Jeroen van Kooten fotografie

Wachten op EMA-registratie voor onderhoudsbehandeling durvalumab 

De positieve resultaten van de ADRIATIC-studie gelden voor alle subgroepen, zo liet prof. dr. Suresh Senan het publiek tijdens ESMO Congress 2024 weten. Hij dook dieper in de studie die deze zomer sinds lange tijd positief nieuws bracht voor patiënten met kleincellige longkanker. Samen met zijn collega-oncologisch specialist in het Amsterdam UMC, dr. Annemarie Becker, beschouwt hij het longkankernieuws van het ESMO-congres.  

Jeroen van Kooten fotografie

Het ASCO-congres bracht afgelopen zomer voor het eerst in bijna dertig jaar goed nieuws voor mensen met een niet-operabele beperkte kleincellige longkanker. De fase III-studie ADRIATIC liet zien dat een onderhoudsbehandeling met durvalumab de mediane progressievrije overleving (PFS) verlengt van 9,2 naar 16,6 maanden en de mediane algehele overleving (OS) van 33,4 naar 55,9 maanden, bij patiënten die na standaard chemoradiotherapie geen progressie vertonen.1 Senan presenteerde tijdens ESMO Congress 2024 de uitkomsten van enkele subgroepanalyses.2 ‘In de studie waren er verschillen in de chemoradiotherapie bij de patiënten, zoals wel of geen profylactische bestraling van de hersenen, eenmaal of tweemaal daags bestraling of de soort chemotherapie, cisplatine of carboplatine.’ De subgroepanalyses wijzen uit dat durvalumab in alle subgroepen overlevingswinst geeft. Senan: ‘Wel zijn er verschillen in de absolute waarden voor PFS en OS. Zo zijn de PFS en OS, zowel met als zonder onderhoudsbehandeling met durvalumab, hoger bij patiënten met profylactische hersenbestraling dan bij patiënten zonder hersenbestraling. Hetzelfde geldt voor patiënten die tweemaal daags worden bestraald versus eenmaal daags.’ De conclusie, volgens Senan, is daarom ‘dat je alle patiënten die voldoen aan de inclusiecriteria van de ADRIATIC-studie, een onderhoudsbehandeling met durvalumab kunt aanbieden Tenminste, zodra deze behandeling is goedgekeurd door de EMA en er in Nederland een vergoeding voor is geregeld.’

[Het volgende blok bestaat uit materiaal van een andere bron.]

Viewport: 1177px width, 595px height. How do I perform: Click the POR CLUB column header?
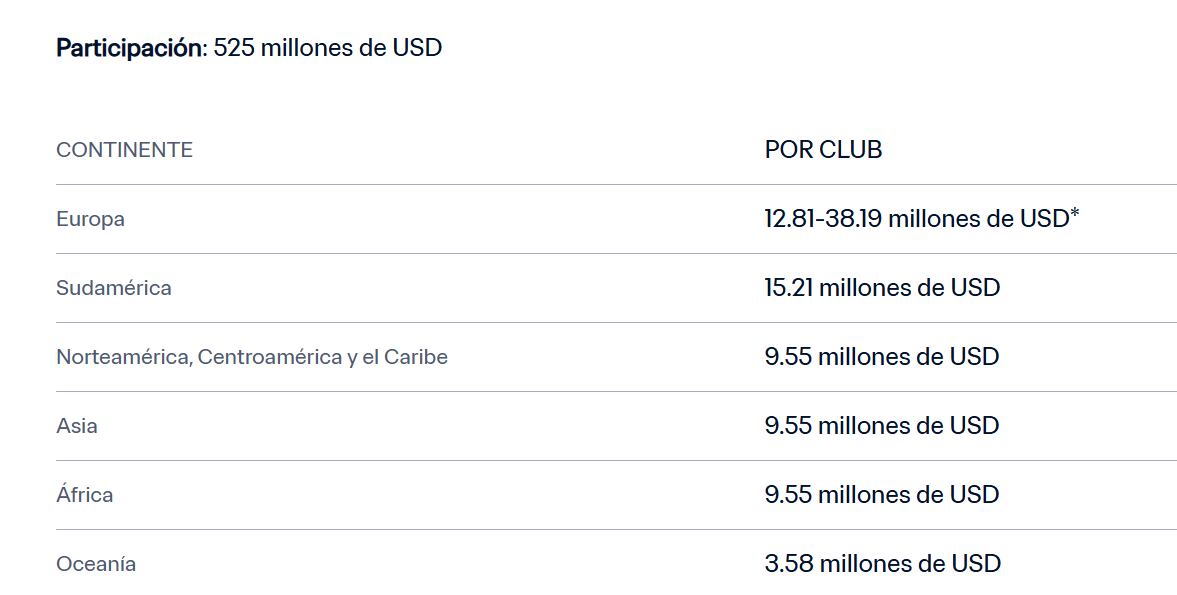tap(823, 150)
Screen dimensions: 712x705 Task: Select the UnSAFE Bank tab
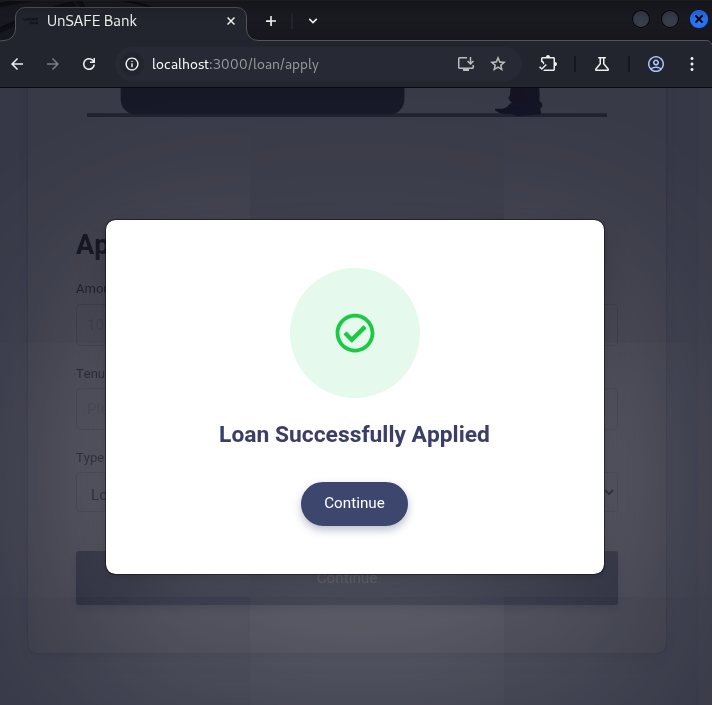pos(120,21)
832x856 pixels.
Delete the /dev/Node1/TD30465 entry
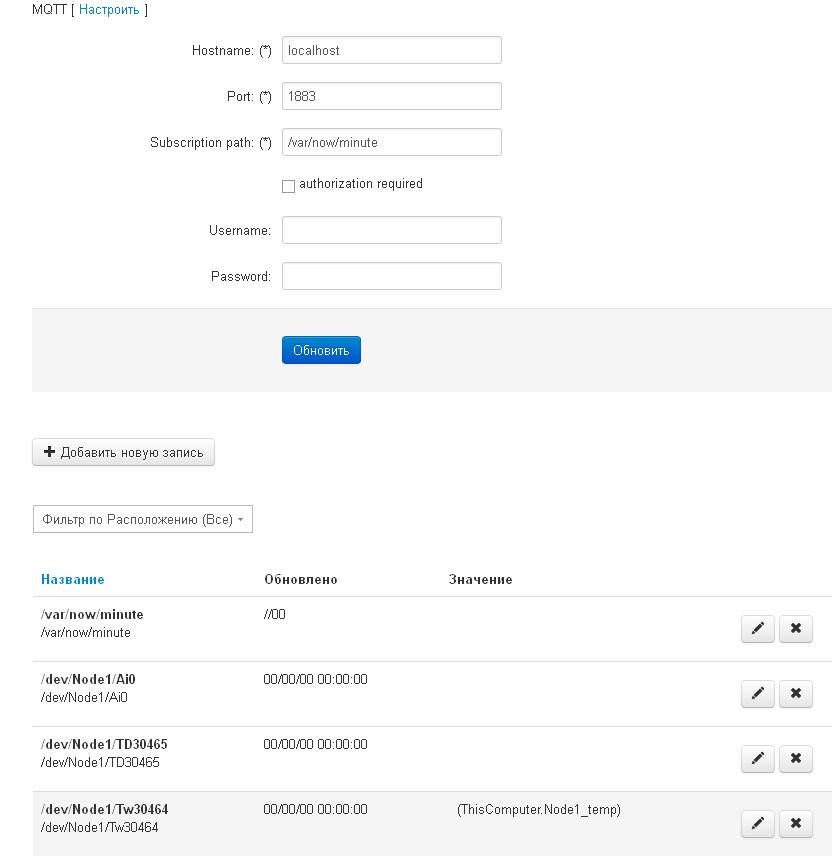796,759
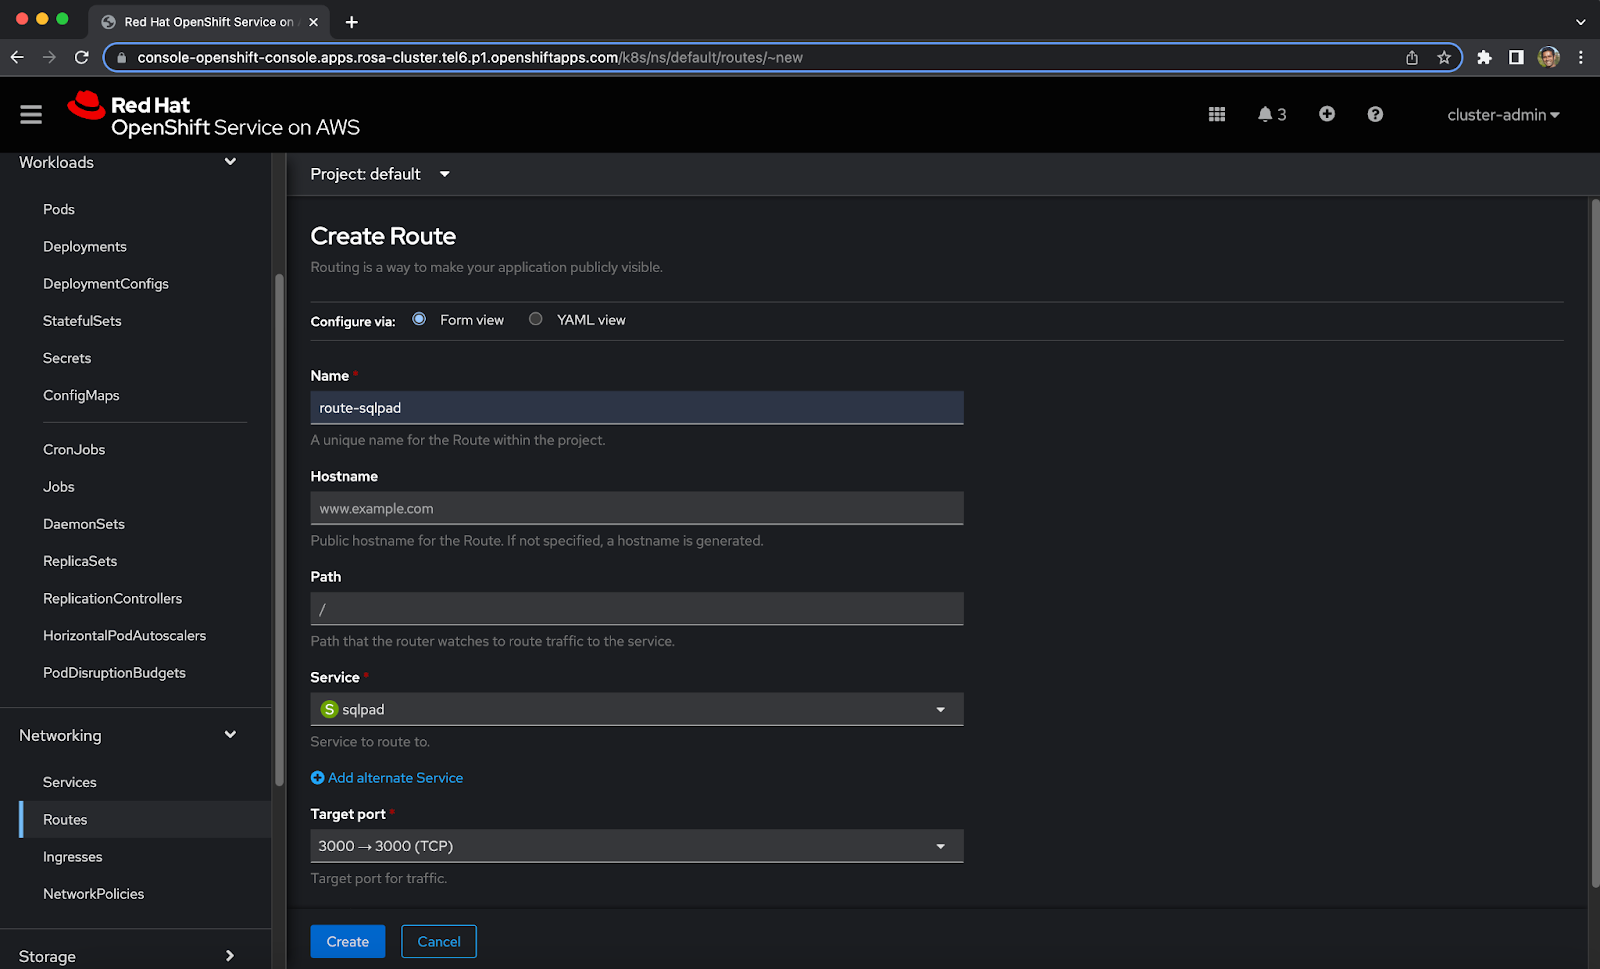The width and height of the screenshot is (1600, 969).
Task: Click Add alternate Service link
Action: 395,778
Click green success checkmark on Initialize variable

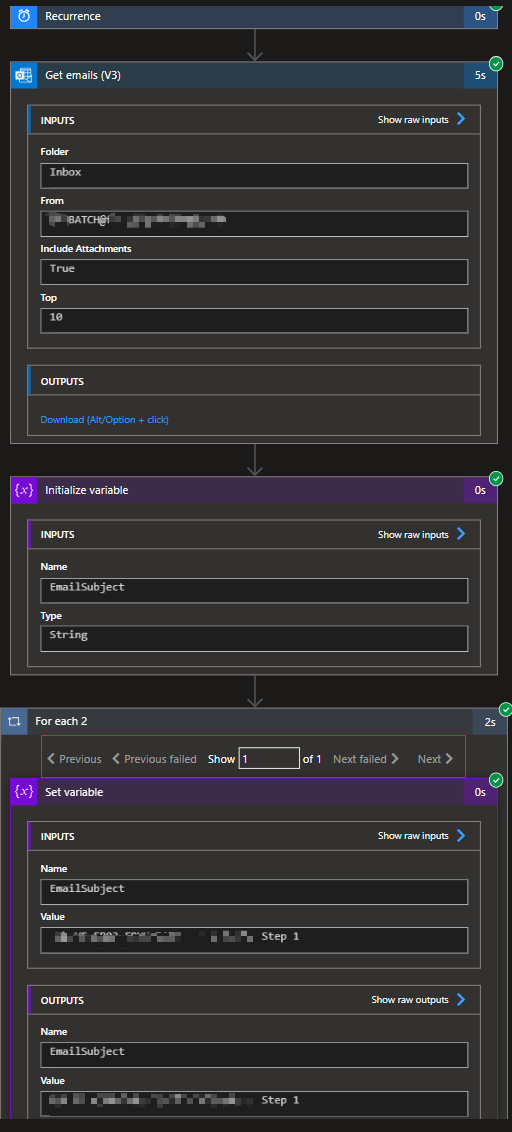pos(496,478)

Senan wijst nog op een presentatie tijdens 2024 ASTRO Annual Meeting, een paar weken na het ESMO-congres, waarbij data werden gepresenteerd van een studie waarbij de immuuntherapie – in dit geval atezolizumab - gelijktijdig werd gegeven met de chemoradiotherapie. ‘Dat leidde niet tot een toename van de overleving.’3 

Heterogeniteit SCLC

Een fase II-studie bij uitgebreide SCLC pakte minder gunstig uit. Becker: ‘Een nieuw middel, anti-fucosyl-monosialogangloside-1, liet als tweedelijnsbehandeling veelbelovende antitumor activiteit zien in een fase I/II-studie. 4 Het middel, kortweg BMS-986012 geheten, bindt aan fucosyl-GM1, een tumor-geassocieerd antigen dat tot expressie komt in veel SCLC-tumoren en activeert vervolgens de antitumor-activiteit van fagocyten en natural killercellen. Helaas laat het in een fase II-studie geen meerwaarde zien als het wordt toegevoegd aan de inductie- en onderhoudsbehandeling met nivolumab en chemotherapie.’5 Senan: ‘Een verschil met de eerdere fase I/II-studie is dat de behandeling nu in eerste lijn is gegeven. We weten dat er flinke heterogeniteit bestaat bij SCLC. Patiënten die in aanmerking komen voor een tweedelijnsbehandeling verschillen van patiënten met de novo presentatie van SCLC. Dat is waarschijnlijk de verklaring voor het waargenomen verschil in de activiteit van dit middel in eerste versus tweede lijn.’ 

NSCLC

Op het gebied van de behandeling van niet-kleincellig longkanker (NSCLC) in een vroeg stadium bestempelen Becker en Senan twee voordrachten als ‘interessant’. Becker: ‘Neoadjuvante behandeling met chemotherapie en immuuntherapie is inmiddels de nieuwe standaard bij patiënten die in aanmerking komen voor een operatie met curatieve opzet. Voor de meerwaarde van adjuvante behandeling met immuuntherapie is er minder evidence.’ De uitkomsten van de CCTG BR.31-studie illustreren dit. Becker: ‘Deze studie vond voor geen enkele subgroep toegevoegde waarde van adjuvante immuuntherapie met durvalumab versus placebo.’6 ‘Het interessante van deze zeer grote, investigator driven studie is wel dat deze is uitgevoerd in landen waar de chirurgie van hoog niveau is’, vult Senan aan. ‘Dit laat zien dat de adjuvante behandeling bij goede chirurgie wellicht maar beperkte winst geeft.’  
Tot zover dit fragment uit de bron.